We have less data in the Vaiguva area from the Middle Iron Age (5th–8th–9th c.). This was the time when burial customs were changing–the dead used to be buried in separate graves. The Papilalis hill-fort seemed to have been inhabited at that time (Fig. 12) and the fortification works had been done for the first time.

This hill-fort was used most intensively during Late Iron Age, when there was a rampart formed at the top brink and a fosse was dug at the hill base, and the slopes were evened. A wooden castle seems to be there. The dwellers of the castle were buried in a nearby former gravesite, the position of which is not determined yet. The artefacts found at the surface contain brass ornaments: spiral rings, penannular brooches with cylindrical, polygon or animalistic terminals, a bracelet with tapering terminals. The chronology of the artefacts embraces the period of 9th–10th c.

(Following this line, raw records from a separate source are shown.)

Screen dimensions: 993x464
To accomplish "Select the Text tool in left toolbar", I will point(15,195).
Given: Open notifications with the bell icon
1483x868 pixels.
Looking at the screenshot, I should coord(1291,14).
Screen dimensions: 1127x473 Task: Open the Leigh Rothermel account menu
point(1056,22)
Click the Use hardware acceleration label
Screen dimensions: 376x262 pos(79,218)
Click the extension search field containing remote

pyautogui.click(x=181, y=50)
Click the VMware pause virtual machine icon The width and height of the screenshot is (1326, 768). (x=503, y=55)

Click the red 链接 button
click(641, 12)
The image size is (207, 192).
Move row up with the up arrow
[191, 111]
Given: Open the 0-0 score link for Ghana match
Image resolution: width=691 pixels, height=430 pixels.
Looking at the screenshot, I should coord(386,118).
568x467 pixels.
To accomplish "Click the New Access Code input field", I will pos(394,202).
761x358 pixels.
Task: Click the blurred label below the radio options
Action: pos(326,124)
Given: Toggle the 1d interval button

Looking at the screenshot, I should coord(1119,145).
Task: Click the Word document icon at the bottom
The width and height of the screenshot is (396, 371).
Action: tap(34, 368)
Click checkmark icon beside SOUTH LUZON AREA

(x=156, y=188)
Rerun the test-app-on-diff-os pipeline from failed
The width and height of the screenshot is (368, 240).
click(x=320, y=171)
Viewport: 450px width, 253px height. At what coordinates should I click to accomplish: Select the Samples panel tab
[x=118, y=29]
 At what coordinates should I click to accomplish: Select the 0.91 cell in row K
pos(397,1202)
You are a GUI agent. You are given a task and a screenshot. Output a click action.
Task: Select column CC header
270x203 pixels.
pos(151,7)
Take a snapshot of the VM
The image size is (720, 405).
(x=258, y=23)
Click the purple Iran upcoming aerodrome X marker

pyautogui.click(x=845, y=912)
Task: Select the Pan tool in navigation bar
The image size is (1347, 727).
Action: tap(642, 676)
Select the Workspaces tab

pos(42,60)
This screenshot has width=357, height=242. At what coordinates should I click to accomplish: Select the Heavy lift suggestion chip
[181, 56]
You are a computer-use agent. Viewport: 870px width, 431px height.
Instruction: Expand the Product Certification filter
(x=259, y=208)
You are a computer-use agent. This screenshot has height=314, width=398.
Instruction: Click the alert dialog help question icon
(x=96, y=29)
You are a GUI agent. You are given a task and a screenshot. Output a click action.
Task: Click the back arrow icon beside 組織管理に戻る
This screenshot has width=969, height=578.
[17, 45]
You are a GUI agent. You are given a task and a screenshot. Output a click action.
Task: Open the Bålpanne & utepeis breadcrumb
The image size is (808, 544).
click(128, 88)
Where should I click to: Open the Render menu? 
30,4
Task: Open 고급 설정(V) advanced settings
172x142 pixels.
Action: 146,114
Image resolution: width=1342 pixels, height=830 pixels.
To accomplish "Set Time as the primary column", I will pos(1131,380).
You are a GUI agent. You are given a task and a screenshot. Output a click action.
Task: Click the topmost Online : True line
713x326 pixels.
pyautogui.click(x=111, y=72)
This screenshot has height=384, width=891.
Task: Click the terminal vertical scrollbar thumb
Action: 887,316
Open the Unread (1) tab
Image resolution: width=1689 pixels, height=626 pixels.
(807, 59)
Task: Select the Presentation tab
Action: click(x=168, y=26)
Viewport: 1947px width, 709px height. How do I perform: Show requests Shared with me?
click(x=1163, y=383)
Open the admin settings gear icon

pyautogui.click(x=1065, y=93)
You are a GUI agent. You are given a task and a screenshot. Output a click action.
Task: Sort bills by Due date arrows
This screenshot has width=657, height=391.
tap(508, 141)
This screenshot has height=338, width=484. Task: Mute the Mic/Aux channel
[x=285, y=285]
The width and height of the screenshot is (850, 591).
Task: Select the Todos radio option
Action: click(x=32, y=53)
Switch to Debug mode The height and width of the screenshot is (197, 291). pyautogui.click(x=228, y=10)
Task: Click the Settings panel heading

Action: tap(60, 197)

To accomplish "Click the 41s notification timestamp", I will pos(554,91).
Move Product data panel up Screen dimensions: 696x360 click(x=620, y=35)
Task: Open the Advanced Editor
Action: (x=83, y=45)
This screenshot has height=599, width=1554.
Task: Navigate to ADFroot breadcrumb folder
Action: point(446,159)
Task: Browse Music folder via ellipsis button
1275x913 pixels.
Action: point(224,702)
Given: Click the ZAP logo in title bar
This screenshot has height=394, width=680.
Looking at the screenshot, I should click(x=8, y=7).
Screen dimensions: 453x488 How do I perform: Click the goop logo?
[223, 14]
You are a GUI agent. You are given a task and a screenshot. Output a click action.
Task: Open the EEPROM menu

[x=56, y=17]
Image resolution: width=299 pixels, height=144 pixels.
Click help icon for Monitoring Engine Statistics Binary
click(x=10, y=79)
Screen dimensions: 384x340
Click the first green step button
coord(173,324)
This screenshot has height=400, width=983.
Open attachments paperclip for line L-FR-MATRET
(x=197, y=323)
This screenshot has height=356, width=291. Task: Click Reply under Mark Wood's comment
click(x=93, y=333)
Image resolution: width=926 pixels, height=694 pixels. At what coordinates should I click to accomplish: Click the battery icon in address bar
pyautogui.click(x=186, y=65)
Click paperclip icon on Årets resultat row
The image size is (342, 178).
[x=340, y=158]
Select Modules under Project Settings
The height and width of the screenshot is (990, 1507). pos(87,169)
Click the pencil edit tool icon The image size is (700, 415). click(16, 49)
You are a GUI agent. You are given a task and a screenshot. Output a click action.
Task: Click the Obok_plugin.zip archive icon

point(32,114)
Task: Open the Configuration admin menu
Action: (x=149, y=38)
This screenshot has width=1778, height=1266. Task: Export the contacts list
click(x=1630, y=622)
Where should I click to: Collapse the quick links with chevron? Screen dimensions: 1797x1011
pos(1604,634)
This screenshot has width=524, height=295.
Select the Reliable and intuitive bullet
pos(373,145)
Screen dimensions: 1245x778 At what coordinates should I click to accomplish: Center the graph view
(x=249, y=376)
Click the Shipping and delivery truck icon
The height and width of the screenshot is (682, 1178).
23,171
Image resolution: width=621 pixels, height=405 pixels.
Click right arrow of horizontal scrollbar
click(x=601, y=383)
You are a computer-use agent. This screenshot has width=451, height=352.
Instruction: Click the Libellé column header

The dead were further buried in Tolišiai gravesite. Museums had taken from this destroyed site such artefacts as brass penannular brooches with animalistic (Figs. 8:2, 10:1) and polygonal (10:2) terminals, fragments of portable brass balance (Fig. 10:3). The latter showed that merchants had lived in Tolišiai community. Some things found in Tolišiai have fire signs; since the dead were being buried here slightly or entirely burnt. Tradition of cremation of the dead started to be common in the 9th c.